第28話 魔法解く涼花

「え…!」


 と、声を上げたのは、よくみたら、僕だけだ。でもさすがに、そこにいる全員、目を丸くしていた。


 だって、そうだ。涼花の話が本当なら、確かにそれは『事件』ですら、ないじゃないか。


「涼花ちゃん、何言ってるんだよ」


 思わず、僕はそこまで突っ込んでしまった。フィオナさんから譲り受けたはずのレシピがもともと白紙だったなんて、そんなのあり得ない。


 だってここにいる僕たちですら、動画で、チキンスープのレシピが存在していたことを確認しているからだ。



「へ~たさん、い~い質問ですね」

 涼花はそこで、嬉しそうににんまりした。

「確かに、わたしたちは動画でレシピの存在を確認していました。…でも、それこそがつまり、手品のタネだったのです!」

「手品?」


 反芻した僕に、九王沢さんが割って入る。


「はい、手品です。へ~たさんは、何かが消えてしまうマジックを見たことがあると思います。大抵のマジックは、お客さんの前に『消えるもの』をきちんと見せてから、消しますよね?…あれはお客さんに、トリックが発見出来ないことを確認する『演出』なのです。でも、その他にもう一つ、意味があることをご存知ですか?」


 分からない。僕は素直に首を横に振った。九王沢さんはにこやかに答える。


「『情報操作』です。お客さんに『見てほしいもの』と『見てほしくないもの』を、さりげなく取捨選択させる」


 僕はそこで、はっと息を呑んだ。


「取捨選択って…え、僕たちが、ですか?」

「はい、その通りです」


 にこやかに九王沢さんは頷いた。どうも、ぴんと来ないが。


「もちろん、この場合、ぴんと来てもらっては困るんです。選んでいないつもりで、選ばされている。お客さんは、選ばされたことに気づいていません。それが『情報操作』なのですから。優れたマジシャンは、これを巧みに駆使して自在にお客さんを操ります。彼らが決まって言う言葉です。『すべての動きに意味がある』」


 要は九王沢さんによるとマジシャンが行うこうした『演出』のすべてに、隅々にまで『情報』が隠されているのだと言う。

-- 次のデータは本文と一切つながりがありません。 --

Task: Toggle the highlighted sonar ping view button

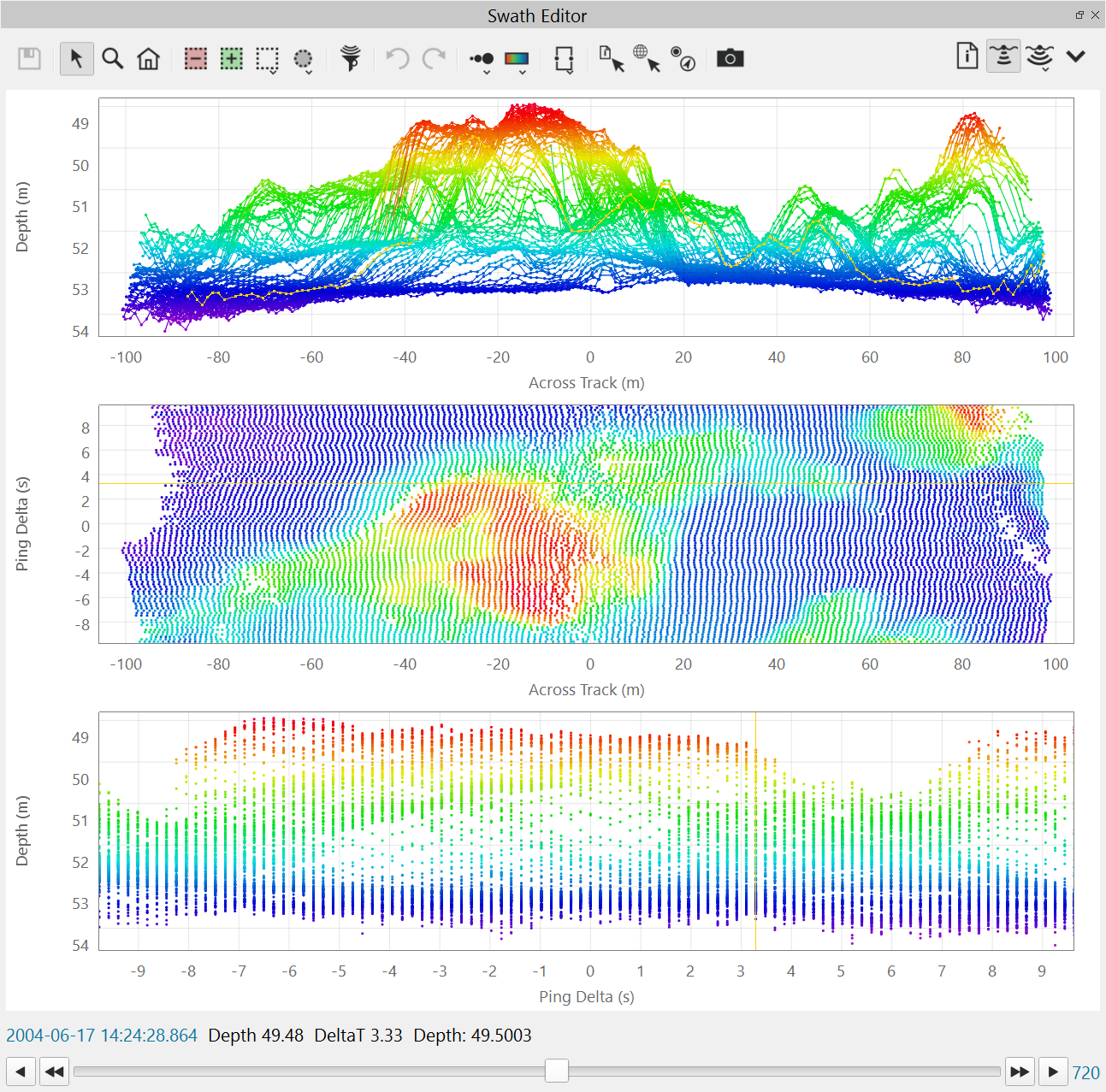Action: tap(1003, 56)
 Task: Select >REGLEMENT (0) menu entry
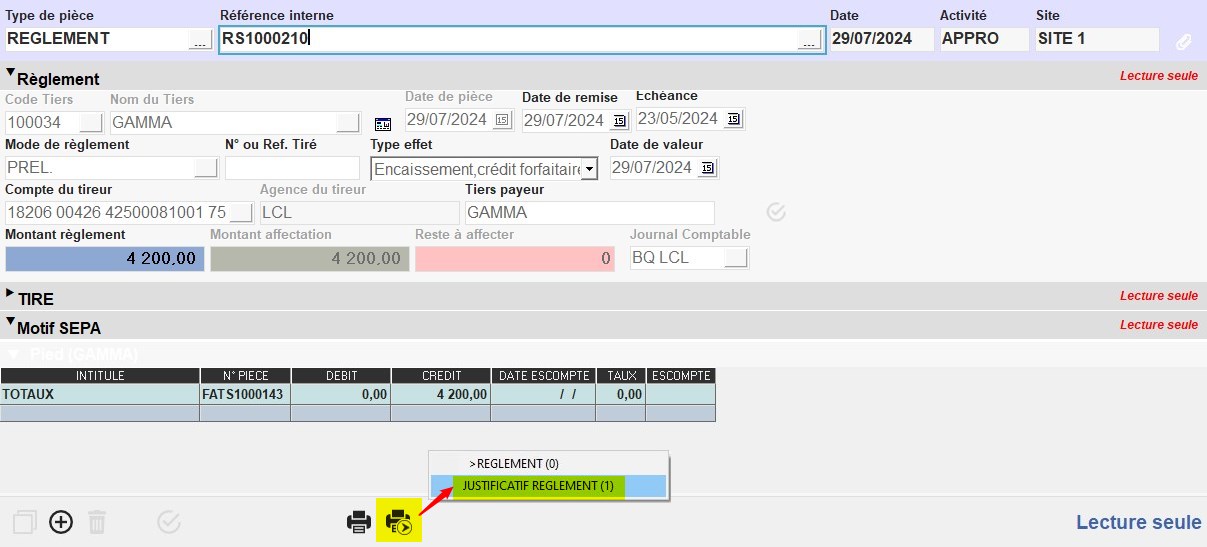coord(514,464)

 そのため優れたマジシャンは、巧みに情報操作を行う。


 それは話し言葉のみならず、起こした動作、しなかった動作。見せる動作、隠した動作。こうした身振り手振りばかりか、言葉つきや目線、あらゆるものを総動員するそうな。


「つまり『演出』そのものが、すでにトリックの一部として機能すると言うことなのです。今回のケースもそれに当たります。『動画の本の中に、マジックスープのレシピは確かに掲載されていた』この情報を受け取った人間には、『本の中にはマジックスープのレシピが存在した』と言う先入観が疑いの余地なく、植えつけられることになります。

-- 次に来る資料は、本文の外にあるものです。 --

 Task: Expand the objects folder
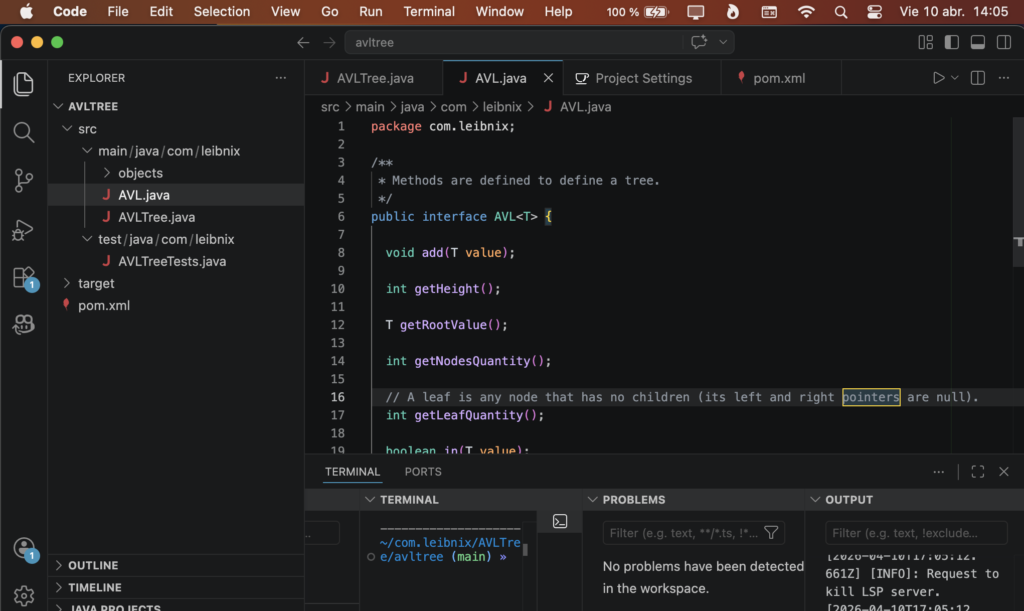coord(140,173)
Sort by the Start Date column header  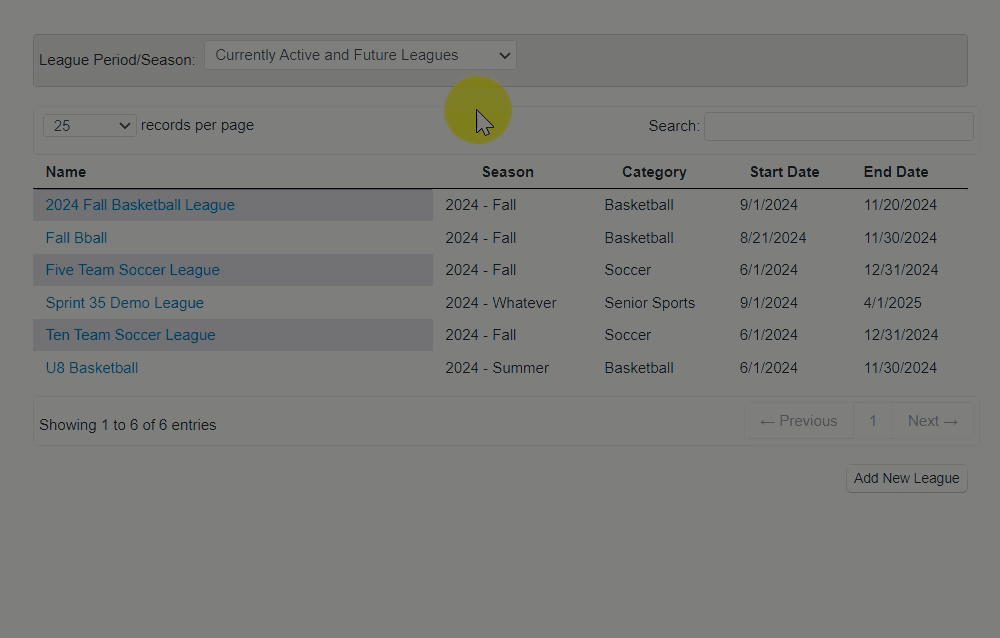click(x=784, y=172)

 この状態でページが白紙になれば、誰もが一度は『レシピは本から消えた』と信じ込むことになるでしょう。普通に考えて、紙に沁み込んだインクをあれほど綺麗に消してしまうことなど、技術的に不可能だと分かっていたとしても、です」

「お嬢さま…あの、そろそろ」


 もはや推理が止まらない九王沢さんの肩を、涼花はつんつん、と指で突いた。


 自分で言っておいてすっかり忘れていると思うが、これ、涼花の推理シーンなのである。このままだといいとこ皆、持ってかれてしまう。



「はっ、そうでした…」


 九王沢さんは今さら気づいたのか、あわてて口をつぐんだ。

「(小声)…ごめんなさい、つい、夢中になりました…どうぞ、すうちゃん」


「うッううん!じゃあええっと、いいですか皆さん!」

 涼花が咳払いして、仕切り直す。


 出だしから混線気味である。聞く方としては、このまま九王沢さんの立て板に水の推理を聞いていたかったが、一生懸命の涼花を前にそれだけは口が裂けても言えない。

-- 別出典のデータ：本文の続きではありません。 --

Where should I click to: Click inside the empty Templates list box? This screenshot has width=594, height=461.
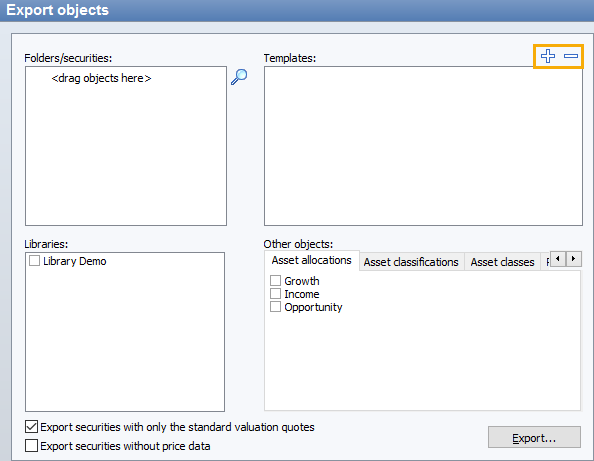pyautogui.click(x=423, y=146)
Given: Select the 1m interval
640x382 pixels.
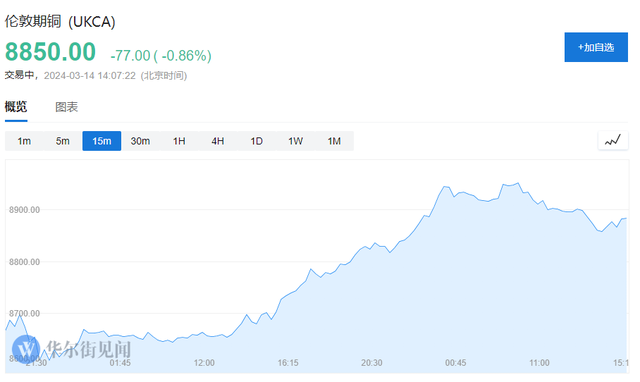Looking at the screenshot, I should pos(24,141).
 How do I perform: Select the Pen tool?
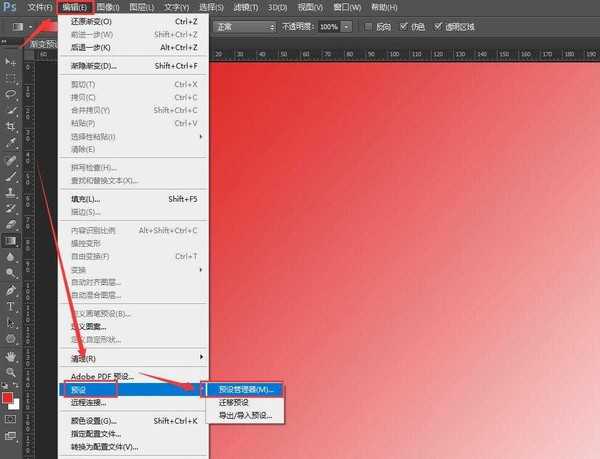(11, 289)
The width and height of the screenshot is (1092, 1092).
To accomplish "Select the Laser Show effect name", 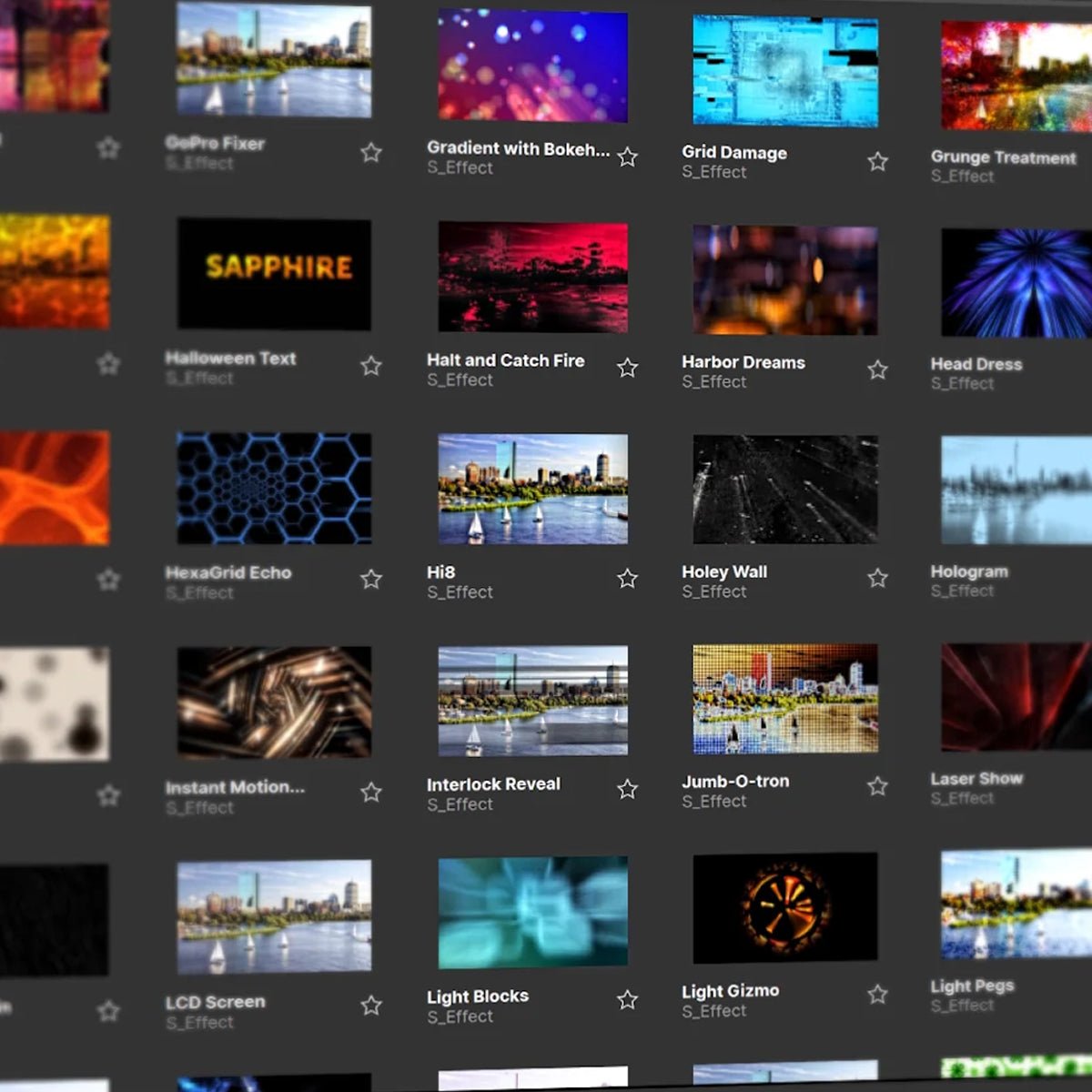I will (x=976, y=778).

「つまり!これはよく出来た『手品』なんです。…今、お嬢さまがお話してくれたように、優れた手品と言うのは、『見せたいもの』だけを上手に見せ、『見てほしくないもの』をさりげなく隠してしまうものなんです。


 …でも逆に考えれば、あえて『見せたいもの』を見せるのは、そこに『見せたくないもの』が必ずあるからなんです。カイリーチさん、あなたが『見せたくないもの』さえ発見できれば、事件は解決です!」


「なるほど、分かりやすいわね。この事件を解決するには、あなたは、わたしが隠したいものを見つける。確かに、話はシンプルになった」


 カイリーチは小猫のようによく動く瞳を巡らせると、大げさにため息をついてみせた。


「でも何かしら。わたしが『見せたくないもの』って?ちゃんと教えてくれないと、答えようがないわ」


 だが魔女は、まだ僕たちを煙に巻こうとする。魔法はかかったままだ。涼花はそれでも、ひるむことはない。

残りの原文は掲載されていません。